PROMPT:
Across the data below, how many lines hold "Conference"? Answer with that number and nothing else.

DATA LISTING:
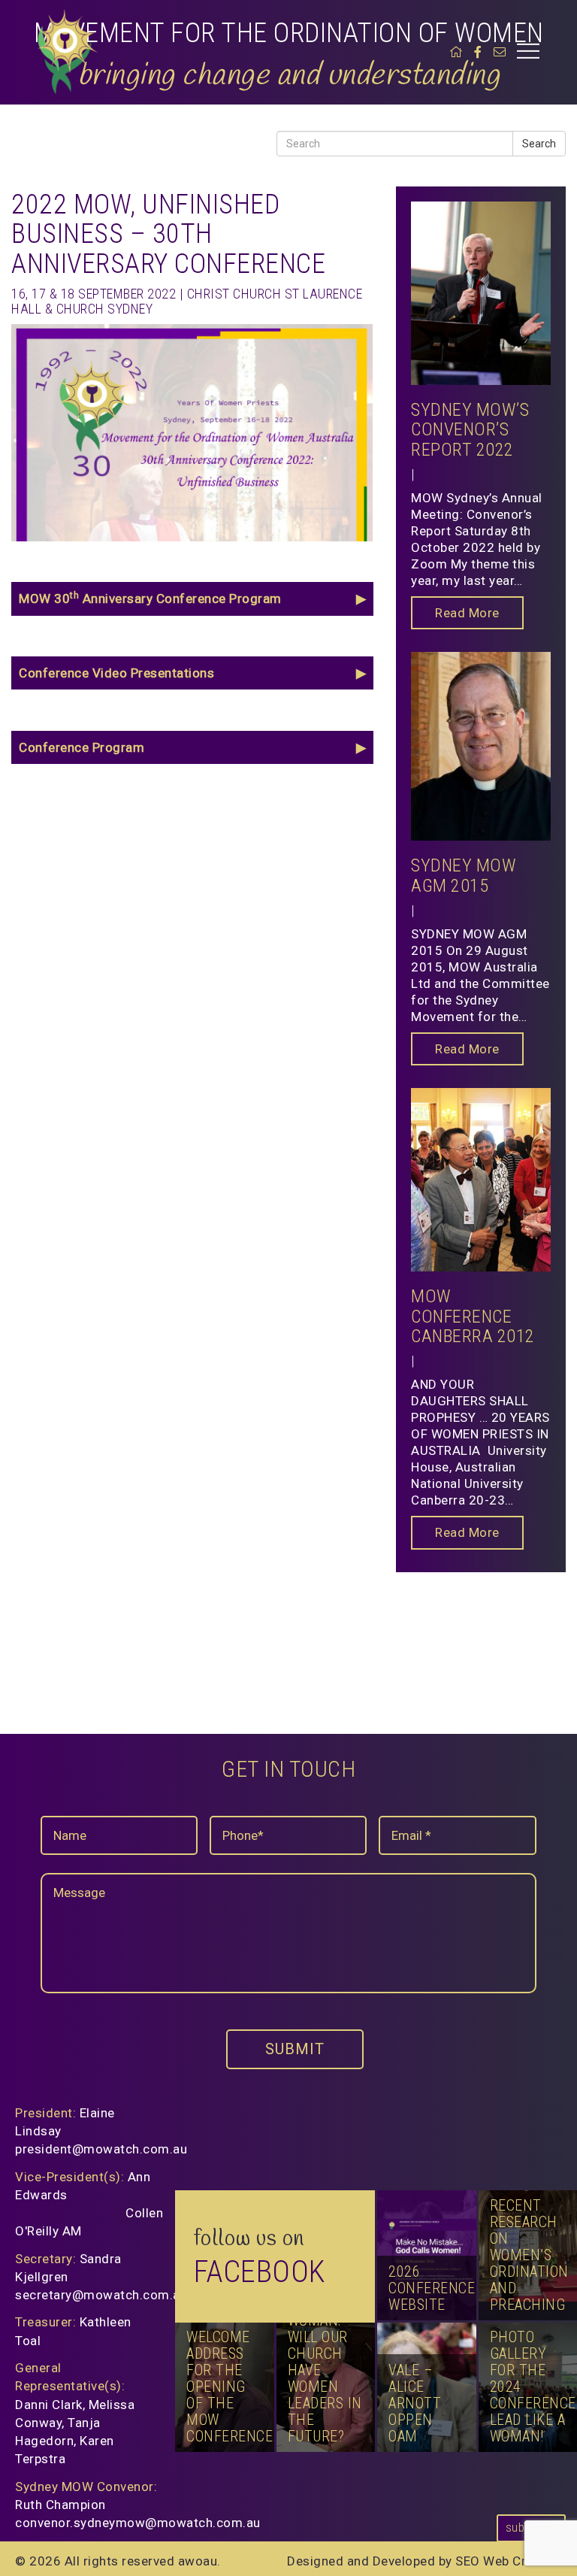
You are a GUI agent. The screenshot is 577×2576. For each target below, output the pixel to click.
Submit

==

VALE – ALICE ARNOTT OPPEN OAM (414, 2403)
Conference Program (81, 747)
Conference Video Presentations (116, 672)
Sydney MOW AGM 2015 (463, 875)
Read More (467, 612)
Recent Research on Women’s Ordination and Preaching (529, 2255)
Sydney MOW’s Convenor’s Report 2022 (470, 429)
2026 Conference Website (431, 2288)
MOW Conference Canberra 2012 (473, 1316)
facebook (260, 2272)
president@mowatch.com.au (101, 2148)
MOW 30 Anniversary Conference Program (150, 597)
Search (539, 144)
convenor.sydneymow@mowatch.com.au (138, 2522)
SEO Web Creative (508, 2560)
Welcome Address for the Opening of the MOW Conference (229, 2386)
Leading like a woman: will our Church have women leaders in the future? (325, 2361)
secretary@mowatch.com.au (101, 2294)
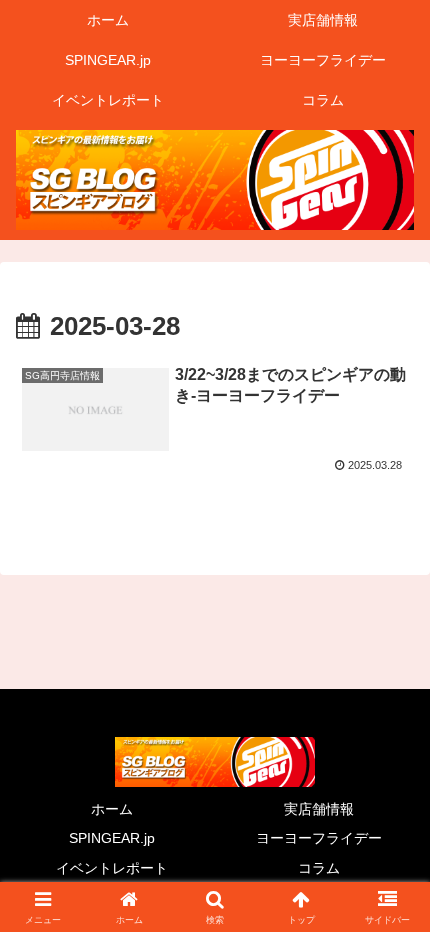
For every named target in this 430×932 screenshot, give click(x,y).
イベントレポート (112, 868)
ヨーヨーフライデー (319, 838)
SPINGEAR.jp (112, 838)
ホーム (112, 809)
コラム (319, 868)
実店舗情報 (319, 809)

--

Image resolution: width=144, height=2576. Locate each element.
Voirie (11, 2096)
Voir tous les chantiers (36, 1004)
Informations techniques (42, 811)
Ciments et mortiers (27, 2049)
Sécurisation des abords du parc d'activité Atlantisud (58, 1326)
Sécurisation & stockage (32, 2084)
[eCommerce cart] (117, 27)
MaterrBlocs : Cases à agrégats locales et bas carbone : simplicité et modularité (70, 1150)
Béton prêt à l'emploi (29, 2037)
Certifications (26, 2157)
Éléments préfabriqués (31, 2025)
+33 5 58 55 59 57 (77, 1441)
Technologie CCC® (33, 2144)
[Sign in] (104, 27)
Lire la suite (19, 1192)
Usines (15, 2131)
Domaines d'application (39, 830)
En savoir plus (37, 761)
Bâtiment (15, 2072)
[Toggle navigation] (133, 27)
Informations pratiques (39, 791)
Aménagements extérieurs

SOLUTION TO THIS PROBLEM:
6